[Stored items]
-- Opening Marker --

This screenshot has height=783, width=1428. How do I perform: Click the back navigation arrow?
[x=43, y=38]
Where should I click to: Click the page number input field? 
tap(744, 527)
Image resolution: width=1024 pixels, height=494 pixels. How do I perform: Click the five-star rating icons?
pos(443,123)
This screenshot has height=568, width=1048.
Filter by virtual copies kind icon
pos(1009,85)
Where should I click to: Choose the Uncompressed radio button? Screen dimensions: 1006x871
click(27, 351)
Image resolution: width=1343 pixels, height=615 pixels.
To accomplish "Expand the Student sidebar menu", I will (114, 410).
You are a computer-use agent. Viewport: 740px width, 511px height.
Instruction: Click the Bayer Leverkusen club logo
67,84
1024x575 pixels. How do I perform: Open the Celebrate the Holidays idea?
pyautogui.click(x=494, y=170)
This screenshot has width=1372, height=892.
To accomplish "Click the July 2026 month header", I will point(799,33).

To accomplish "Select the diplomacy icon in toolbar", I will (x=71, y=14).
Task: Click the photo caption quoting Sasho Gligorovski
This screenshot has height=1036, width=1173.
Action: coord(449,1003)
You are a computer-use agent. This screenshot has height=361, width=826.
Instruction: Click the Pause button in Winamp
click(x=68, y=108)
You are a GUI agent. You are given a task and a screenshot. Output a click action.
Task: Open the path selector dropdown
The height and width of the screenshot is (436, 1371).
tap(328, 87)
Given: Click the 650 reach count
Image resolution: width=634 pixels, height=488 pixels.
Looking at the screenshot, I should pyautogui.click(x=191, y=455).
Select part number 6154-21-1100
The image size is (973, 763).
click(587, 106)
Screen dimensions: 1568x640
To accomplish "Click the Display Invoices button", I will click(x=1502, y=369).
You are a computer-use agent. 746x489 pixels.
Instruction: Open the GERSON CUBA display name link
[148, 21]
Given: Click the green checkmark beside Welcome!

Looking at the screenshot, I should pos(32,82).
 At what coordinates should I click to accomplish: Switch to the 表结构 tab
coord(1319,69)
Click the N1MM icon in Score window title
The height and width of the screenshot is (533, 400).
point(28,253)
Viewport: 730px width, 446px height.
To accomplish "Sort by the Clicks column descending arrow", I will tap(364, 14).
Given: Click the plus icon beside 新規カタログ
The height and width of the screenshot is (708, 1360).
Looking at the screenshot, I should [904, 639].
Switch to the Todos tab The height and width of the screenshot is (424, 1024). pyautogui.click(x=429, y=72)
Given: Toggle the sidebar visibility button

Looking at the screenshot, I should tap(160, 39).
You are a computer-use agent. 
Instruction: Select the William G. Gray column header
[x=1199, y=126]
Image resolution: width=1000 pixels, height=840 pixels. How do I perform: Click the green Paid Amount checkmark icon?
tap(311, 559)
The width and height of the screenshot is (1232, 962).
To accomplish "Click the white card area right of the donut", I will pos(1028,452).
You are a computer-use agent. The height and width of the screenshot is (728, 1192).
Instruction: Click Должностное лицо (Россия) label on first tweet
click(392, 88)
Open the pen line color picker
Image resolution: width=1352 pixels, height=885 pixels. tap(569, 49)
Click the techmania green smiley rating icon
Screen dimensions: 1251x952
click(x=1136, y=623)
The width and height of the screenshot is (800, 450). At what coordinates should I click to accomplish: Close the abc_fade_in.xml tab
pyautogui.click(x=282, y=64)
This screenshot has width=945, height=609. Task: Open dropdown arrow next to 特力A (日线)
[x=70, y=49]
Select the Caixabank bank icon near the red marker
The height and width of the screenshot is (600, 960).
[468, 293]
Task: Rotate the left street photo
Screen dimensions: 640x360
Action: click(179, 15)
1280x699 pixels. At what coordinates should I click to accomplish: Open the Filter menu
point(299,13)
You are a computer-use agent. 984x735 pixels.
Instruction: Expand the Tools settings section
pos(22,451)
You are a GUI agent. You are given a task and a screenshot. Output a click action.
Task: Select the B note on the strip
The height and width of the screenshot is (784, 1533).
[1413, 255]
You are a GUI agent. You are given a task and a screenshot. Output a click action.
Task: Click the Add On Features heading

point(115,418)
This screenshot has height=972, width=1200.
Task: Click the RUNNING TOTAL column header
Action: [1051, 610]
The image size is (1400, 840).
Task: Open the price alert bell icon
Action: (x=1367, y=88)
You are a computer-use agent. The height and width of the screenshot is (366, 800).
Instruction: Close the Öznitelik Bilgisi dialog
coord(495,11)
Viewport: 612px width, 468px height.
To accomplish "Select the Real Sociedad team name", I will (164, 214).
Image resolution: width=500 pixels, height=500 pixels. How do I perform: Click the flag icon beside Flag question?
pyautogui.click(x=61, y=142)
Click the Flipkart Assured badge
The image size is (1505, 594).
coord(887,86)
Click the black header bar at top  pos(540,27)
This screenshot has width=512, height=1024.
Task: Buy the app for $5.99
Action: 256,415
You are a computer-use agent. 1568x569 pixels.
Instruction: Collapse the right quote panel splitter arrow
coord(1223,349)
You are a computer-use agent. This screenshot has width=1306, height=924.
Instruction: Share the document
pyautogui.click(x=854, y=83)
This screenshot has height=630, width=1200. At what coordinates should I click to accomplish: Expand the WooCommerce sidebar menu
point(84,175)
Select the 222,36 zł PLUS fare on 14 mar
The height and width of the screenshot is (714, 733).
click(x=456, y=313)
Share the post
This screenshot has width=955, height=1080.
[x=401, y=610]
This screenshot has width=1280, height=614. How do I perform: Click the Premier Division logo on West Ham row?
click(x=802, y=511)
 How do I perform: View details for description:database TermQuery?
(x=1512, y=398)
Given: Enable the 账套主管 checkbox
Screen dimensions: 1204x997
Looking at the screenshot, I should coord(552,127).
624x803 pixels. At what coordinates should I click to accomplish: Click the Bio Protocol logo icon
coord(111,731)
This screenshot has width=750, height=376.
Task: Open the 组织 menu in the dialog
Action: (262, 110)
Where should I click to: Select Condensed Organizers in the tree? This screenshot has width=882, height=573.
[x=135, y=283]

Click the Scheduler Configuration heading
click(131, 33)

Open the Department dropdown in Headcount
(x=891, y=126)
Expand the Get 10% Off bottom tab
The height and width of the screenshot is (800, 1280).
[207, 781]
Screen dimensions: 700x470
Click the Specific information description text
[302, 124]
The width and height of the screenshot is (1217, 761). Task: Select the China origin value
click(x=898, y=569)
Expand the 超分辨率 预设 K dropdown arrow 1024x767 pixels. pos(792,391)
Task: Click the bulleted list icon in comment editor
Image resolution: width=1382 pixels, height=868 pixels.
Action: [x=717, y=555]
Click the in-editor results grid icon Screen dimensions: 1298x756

-- Closing Marker --

**Work task**
Every line in the data above that contains the word "editor" counts; report how many there are and nothing more.

**Solution to the exercise**
2